Le génocide des tsiganes est un « génocide oublié » selon l’expression des historiens. Les tsiganes eux-mêmes ont refusé de s’exprimer et de témoigner. Dans ce silence, l’œuvre de Ceija Stojka est d’autant plus importante. Rescapée des camps de concentration d'Auschwitz, de Ravensbrück et de Bergen-Belsen, elle s'est lancée dans la peinture dans les années 1990. L'essentiel de son œuvre est découvert de manière posthume. Ecrivaine, elle a aussi publié un livre de poèmes intitulé Auschwitz est mon manteau et des romans dont Nous vivons cachés. Récits d’une Romni à travers le siècle.
Le génocide au cinéma
La rafle du Vel d’Hiv a donné lieu à la réalisation d’un film sorti en 2010 : La Rafle. Les critiques sont partagées entre émotion, utilité d’un tel sujet dans le cadre du devoir de mémoire et le côté artificiel de la réalisation qui insiste lourdement sur le pathos. Aucun film sur la Shoah ne peut sortir sans déclencher de débats et un concert de critiques ou de louanges. La représentation du génocide au cinéma pose problème : comment représenter l’indicible sans faire du voyeurisme ? Comment sortir un film au cinéma sur un tel thème sans en faire un spectacle sur une des plus grandes tragédies du XXème siècle ?

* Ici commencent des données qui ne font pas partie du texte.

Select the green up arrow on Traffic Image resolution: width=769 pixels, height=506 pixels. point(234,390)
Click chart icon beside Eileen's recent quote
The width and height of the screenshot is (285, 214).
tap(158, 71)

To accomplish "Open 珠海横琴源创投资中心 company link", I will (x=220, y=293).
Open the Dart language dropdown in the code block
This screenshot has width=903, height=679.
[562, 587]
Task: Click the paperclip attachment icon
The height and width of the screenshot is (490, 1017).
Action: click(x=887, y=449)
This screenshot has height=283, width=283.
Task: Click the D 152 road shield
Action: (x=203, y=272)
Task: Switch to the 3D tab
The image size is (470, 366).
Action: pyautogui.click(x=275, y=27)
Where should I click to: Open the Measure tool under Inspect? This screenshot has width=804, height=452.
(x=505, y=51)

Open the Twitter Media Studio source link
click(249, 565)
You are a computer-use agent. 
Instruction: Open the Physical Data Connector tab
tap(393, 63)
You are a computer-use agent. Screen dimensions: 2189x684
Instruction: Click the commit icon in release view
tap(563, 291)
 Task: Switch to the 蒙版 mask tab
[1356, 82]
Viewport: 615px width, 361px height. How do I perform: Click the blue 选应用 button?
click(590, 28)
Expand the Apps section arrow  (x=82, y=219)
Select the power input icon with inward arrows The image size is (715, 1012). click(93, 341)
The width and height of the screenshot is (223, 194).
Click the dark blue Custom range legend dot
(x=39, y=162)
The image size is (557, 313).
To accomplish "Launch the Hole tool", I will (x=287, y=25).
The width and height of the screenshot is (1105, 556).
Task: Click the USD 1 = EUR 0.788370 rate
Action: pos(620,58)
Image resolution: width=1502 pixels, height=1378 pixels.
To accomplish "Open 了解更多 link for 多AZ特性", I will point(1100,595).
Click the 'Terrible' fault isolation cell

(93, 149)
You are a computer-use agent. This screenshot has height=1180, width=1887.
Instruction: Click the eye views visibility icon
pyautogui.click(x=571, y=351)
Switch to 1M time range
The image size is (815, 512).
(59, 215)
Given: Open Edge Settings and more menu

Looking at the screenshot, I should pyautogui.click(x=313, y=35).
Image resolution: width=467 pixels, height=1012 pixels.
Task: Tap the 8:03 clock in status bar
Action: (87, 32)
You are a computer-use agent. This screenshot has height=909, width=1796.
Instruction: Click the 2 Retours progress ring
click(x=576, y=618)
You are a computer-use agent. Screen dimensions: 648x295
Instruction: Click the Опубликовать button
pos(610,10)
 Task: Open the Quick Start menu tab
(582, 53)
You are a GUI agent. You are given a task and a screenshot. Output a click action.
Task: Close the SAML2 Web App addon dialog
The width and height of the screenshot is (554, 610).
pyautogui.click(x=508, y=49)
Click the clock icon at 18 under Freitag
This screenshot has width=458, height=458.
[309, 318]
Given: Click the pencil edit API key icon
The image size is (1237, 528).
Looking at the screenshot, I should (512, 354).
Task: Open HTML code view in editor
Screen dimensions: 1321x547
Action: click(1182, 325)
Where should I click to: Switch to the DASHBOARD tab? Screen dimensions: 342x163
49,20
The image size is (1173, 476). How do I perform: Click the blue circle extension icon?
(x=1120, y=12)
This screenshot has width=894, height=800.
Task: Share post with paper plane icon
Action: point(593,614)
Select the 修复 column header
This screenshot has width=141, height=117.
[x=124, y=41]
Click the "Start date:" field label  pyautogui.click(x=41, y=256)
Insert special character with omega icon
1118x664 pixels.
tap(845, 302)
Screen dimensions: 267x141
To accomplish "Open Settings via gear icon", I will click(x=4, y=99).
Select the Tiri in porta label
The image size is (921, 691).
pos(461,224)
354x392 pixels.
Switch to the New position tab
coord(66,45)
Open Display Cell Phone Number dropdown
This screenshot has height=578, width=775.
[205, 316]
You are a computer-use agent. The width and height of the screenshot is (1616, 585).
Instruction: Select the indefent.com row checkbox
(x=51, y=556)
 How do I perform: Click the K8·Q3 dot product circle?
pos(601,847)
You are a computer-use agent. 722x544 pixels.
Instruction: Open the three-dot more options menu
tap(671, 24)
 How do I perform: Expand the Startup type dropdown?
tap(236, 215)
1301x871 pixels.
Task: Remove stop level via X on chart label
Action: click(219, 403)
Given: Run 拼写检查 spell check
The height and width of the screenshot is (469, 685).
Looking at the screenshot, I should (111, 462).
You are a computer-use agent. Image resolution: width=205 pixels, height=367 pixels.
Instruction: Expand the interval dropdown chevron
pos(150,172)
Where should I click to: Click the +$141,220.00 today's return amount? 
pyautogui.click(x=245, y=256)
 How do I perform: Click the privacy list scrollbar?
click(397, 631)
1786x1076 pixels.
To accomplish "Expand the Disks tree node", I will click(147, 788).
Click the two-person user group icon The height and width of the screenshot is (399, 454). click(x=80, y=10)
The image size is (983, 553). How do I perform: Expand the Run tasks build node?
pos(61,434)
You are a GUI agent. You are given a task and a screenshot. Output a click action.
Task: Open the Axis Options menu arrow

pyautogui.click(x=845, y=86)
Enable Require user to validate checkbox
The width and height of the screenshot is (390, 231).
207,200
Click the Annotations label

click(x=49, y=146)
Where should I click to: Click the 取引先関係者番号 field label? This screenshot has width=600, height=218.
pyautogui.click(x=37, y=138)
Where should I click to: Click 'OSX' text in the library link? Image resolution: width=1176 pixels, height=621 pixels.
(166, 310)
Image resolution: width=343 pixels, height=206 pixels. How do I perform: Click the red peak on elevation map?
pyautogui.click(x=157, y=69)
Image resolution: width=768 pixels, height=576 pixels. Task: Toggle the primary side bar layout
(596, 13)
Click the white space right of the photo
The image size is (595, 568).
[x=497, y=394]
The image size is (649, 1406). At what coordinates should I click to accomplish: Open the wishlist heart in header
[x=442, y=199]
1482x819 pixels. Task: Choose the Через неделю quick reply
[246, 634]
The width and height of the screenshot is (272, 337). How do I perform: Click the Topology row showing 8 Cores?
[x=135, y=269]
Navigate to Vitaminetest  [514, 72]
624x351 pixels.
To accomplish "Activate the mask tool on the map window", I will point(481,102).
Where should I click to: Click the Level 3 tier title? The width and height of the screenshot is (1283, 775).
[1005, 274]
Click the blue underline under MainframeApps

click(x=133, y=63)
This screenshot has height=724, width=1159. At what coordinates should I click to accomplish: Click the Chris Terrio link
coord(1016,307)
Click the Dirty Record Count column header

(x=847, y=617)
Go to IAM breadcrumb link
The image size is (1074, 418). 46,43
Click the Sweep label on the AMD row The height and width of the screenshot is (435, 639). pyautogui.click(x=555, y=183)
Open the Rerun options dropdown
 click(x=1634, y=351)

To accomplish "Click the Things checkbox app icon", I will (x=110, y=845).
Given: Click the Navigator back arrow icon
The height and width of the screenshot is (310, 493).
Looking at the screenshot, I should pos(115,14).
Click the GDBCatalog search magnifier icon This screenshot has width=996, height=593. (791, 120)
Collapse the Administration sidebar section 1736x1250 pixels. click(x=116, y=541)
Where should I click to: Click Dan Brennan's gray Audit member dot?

Le film référence pour relater la Shoah est le film de Claude Lanzmann sorti en 1985. Le film documentaire, considéré comme un chef d’œuvre, est tourné dans les années 1976-1981 et dure près de dix heures. Il est composé d'entrevues de témoins de la Shoah et de prises de vues faites sur les lieux du génocide. Le film est couvert de récompenses, y compris un César d'honneur décerné au Festival de Cannes en 1986.
La comédie dramatique de l’italien Roberto Benigni sorti en 1997 fait aussi polémique. Sa fable « La vie est belle » relate la déportation d’une famille juive italienne et le combat du père pour que son fils ne se rende pas compte de l’horreur des camps. Pour certain, le parti pris décalé est profondément dérangeant et « rend le génocide méconnaissable ». Peut-on rire de la Shoah ? Pour Roberto Benigni, « Le rire est une arme, c'est un moyen d’échapper à sa condition, c'est la liberté ».
Peu de films sur la Shoah sont exempts de polémique. Que les critiques portent sur le thème, l’esthétique, la crudité ou l’artificialité, chaque film sur le génocide juif génère un flot de critiques. Comme le résume Claude Lanzmann en 1994 : « La fiction est une transgression, il y a un interdit de la représentation de la Shoah ». Le Fils de Saul, film dramatique hongrois de László Nemes sorti en 2015, est une exception dans ce contexte. Il reçoit le Grand prix au Festival de Cannes et l'Oscar du meilleur film en langue étrangère.
Malgré ces polémiques, le cinéma a contribué à ancrer le génocide juif dans la mémoire collective. A contrario, peu de films traitent du génocide des tsiganes.